E’ probabile che in un futuro imminente neanche più il fumo sarà tanto accessibile, l’idea vincente potrebbe consistere in un aumento eccezionale del prezzo di vendita e sarebbe supportato da una ricerca pubblicata dalla Lega Italiana per la Lotta contro i Tumori nella quale si evidenzia che un campione di fumatori (3114) rispondendo ad un questionario avrebbe dichiarato l’intenzione di smettere o di ridurre il consumo se il prezzo del pacchetto di sigarette fosse aumentato di 1 euro.
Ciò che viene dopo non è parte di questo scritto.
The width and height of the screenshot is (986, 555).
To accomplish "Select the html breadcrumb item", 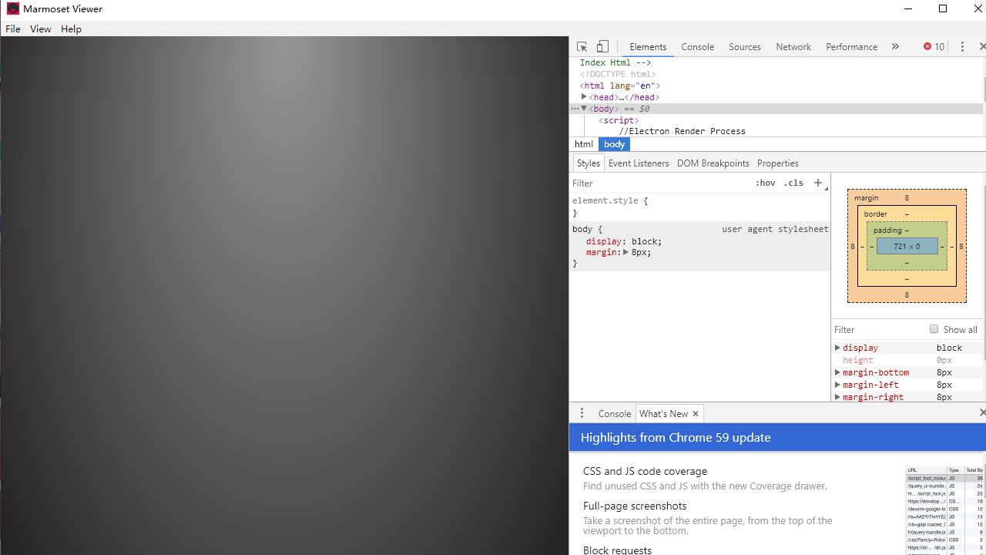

Peccato che queste dichiarazioni di intenti rientrano generalmente in quelle che la psicologia definisce “buoni proposti” da collocare nel futuro e puntualmente disattendere con conseguente percezione di fallimento personale.

Non solo, se davvero l’italiano in tempi di crisi ha ripreso a fumare, in barba ai continui rincari, l’ennesima frustrazione così come ulteriori divieti e punizioni, potrebbero aumentare quelle sgradevoli emozioni in risposta al senso di insuccesso, di incapacità con un relativo incremento della percezione di insoddisfazione e ansia generalizzata che non costituiscono certo terreno fertile per scelte funzionali al proprio benessere. Probabilmente il possibile aumento più che obiettivi salutistici costituirebbe un immediato e concreto successo per gli introiti del fisco, è pur sempre qualcosa.

E i fumatori? Sandro Pertini ne apprezzava la tolleranza affermando che “mai un fumatore si è lamentato di un non fumatore”, forse sapranno tollerare anche un ulteriore rincaro del fumo oppure spenderanno i propri soldi in prodotti e trattamenti di ultima generazione per smettere di fumare e torneranno a sbocconcellare arrosto. Molti, infine, li ritroveremo in giro, intenti ad arrotolare sigarette fatte a mano a costi più accessibili e a scrutare il cielo in attesa della pioggia per poter liberamente e civilmente inveire contro i responsabili dell’ennesima difficoltà.